In Woody Allen’s romantic comedy, Midnight in Paris, Gil, played by Owen Wilson, and Inez, played by Rachel McAdams, are in Paris, vacationing with family and friends before their wedding. Gil is working on a novel and would like to give up his career as a hack screenwriter and stay in Paris. Inez wants them to move to Malibu. One evening Inez goes out partying with friends and Gil walks the narrow picturesque side streets of Paris to think about his novel. He gets lost and at the stroke of midnight, is beckoned by revelers to get into their antique taxi, and is taken to a party where Cole Porter is playing the piano. At the party and on subsequent nights he meets Scott and Zelda Fitzgerald, Hemmingway, Picasso, etc. Gertrude Stein reads and critiques his novel. He is time traveling to Paris in the 1920s. He meets Adriana, Picasso’s mistress, played by Marion Cotillard, and they fall in love.
Gil ponders his situation in a bar with the Surrealists Man Ray, Salvador Dalí, and Luis Buñuel. Man Ray says, “A man in love with a women from another era—I see a photograph.” Buñuel responds, “I see a film.” Gil states, “I see an insurmountable problem.” Dalí, continuing a personal theme, states, “I see a rhinoceros.” The scene is a delight for anyone who grew up with the work of these figures.

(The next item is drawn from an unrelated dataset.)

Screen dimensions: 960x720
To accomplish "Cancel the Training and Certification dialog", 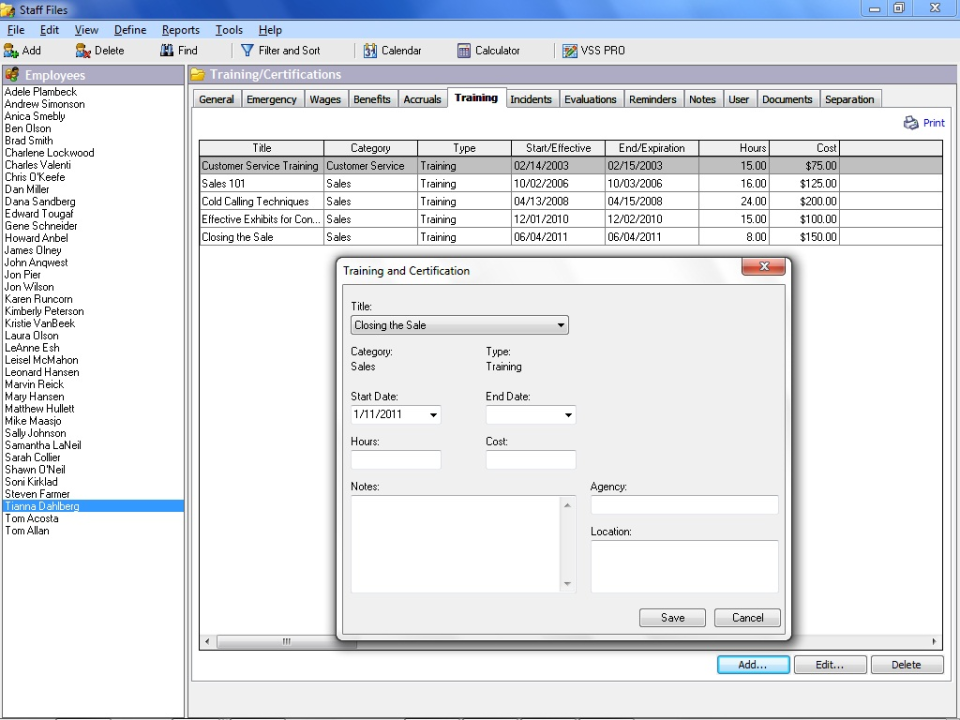I will coord(747,618).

But while Gil loves 1920s Paris, Adriana longs for the 1890s Paris of the Belle Époque, and when they are transported there to the Moulin Rouge and join Toulouse-Lautrec at his table, Adriana decides to stay. Gil realizes that his longing for the past is a mistake and returns to current day Paris to break off his engagement, take up with a charming Parisian antiques sales girl, and finish his novel.
Aside from the layering of time, there is an interesting relationship between Gil and the figures from the 1920s. Gil wonders if he really travels back in time or is it all in his imagination; do these figures reveal anything about themselves he doesn’t already know? (Hemingway talks in the short, concrete sentences about courage and bull fighting that Gil would anticipate.) Then in today’s Paris he comes across an old diary at a bookstall and realizes that it is Adriana’s. She mentions him, so he knows his adventures are “real.” But these figures also survive in Gil’s and our experience of their writing, paintings, and photographs, so real and imagined intermingle.
The best of these kinds movies are not science fiction gimmicks, but dramas, romances, and romantic comedies. They portray the struggle to act out our Western existence, now on a new stage, not one of uniform Newtonian space and time, nor one of Einstein’s relativistic space-time, but are layered in shifting matrices of both space and time and of dream and reality. Why do we feel an affinity with these movies? Often, we relate to strange premises in the arts if at some level we feel they represent what we are experiencing. The linear slice-of-life with an all-seeing objective narrator that characterized the traditional novel; the stream of consciousness that characterized the novels of James Joyce, Marcel Proust, and Virginia Woolf; and the extreme subjectivity of the nouveau roman of Nathalie Sarraute and Alain Robbe-Grillet are no longer with us. We are in another world.